A Guarda Nacional Republicana (GNR) detetou, entre 1 de janeiro e 15 de junho de 2026, um total de 4.187 infrações em veículos que circulavam nas estradas portuguesas com pneus fora das normas legais exigidas. A estatística revela um desafio persistente na segurança rodoviária do país, especialmente numa altura em que se iniciam as deslocações em massa para as férias de verão.
O balanço divulgado pela força de segurança realça que os problemas com pneus continuam a ser um fator crítico na sinistralidade. No ano anterior de 2025, foram contabilizadas 8.557 infrações associadas a pneumáticos e registaram-se 889 viaturas acidentadas que apresentavam deficiências neste componente essencial. No período homólogo deste ano, o número de veículos acidentados com pneus degradados ou fora das normas já atingiu os 576, evidenciando a urgência do alerta policial.

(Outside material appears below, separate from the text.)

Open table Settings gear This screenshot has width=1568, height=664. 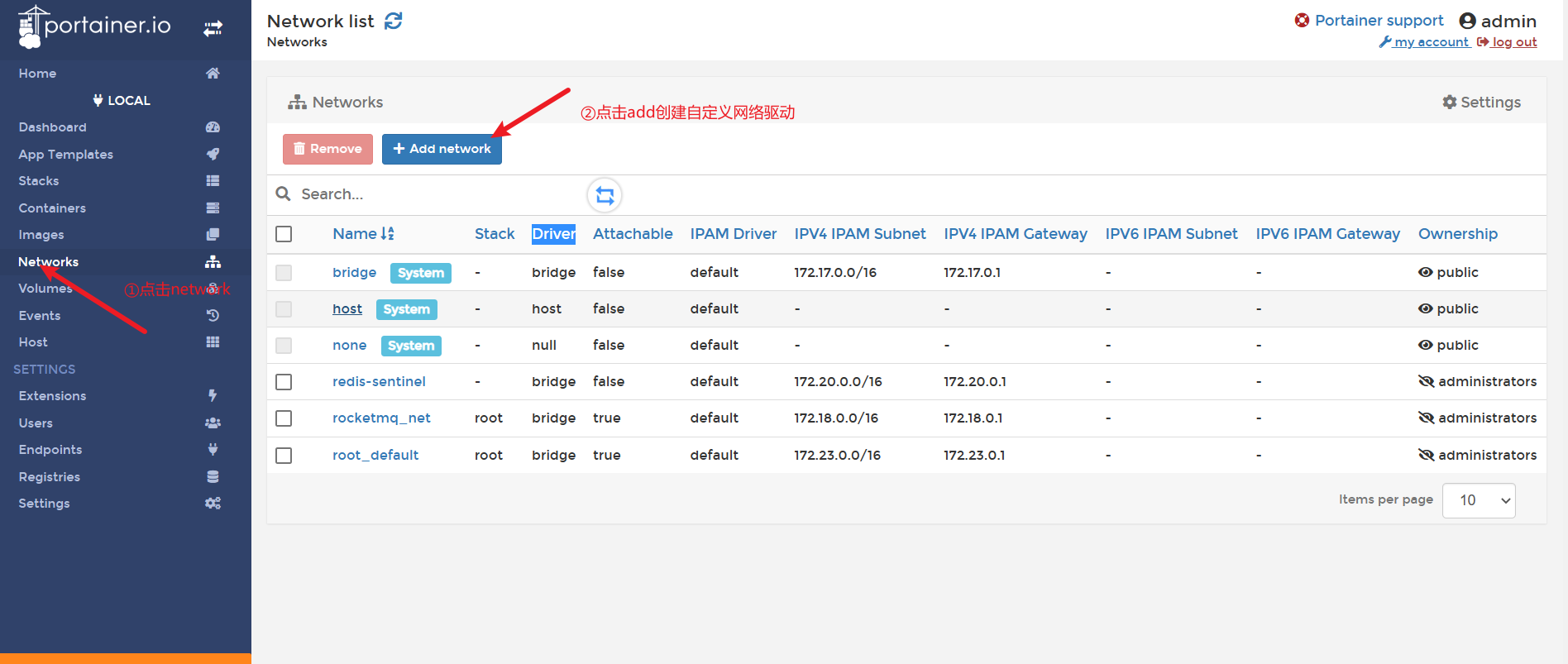pos(1481,103)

Os pneus constituem o único ponto de contacto entre o veículo e a estrada, determinando a estabilidade, aderência e a capacidade de travagem do automóvel. A utilização de componentes em mau estado, especialmente em trajetos longos e sob temperaturas elevadas, pode originar rebentamentos repentinos, falhas de tração e a perda total de controlo do veículo.
Com a chegada da época estival, a GNR recorda que a combinação entre o sobreaquecimento do asfalto e a sobrecarga típica das bagagens de férias cria condições severas para a borracha. O perigo de desgaste excessivo, pressões inadequadas ou o envelhecimento natural do material multiplicam o risco de sinistros graves em vias rápidas e autoestradas.

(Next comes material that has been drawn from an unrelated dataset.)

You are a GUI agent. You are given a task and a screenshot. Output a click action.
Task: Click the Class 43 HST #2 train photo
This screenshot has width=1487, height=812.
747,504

A fim de minorar estes riscos, as autoridades recomendam vivamente que, antes de cada viagem, os condutores meçam a pressão dos pneus (sempre a frio e ajustando-a à carga transportada), verifiquem o relevo do piso e avaliem visualmente a existência de cortes ou deformações na estrutura exterior. A segurança das famílias na estrada depende, em grande medida, destes pequenos gestos de manutenção preventiva.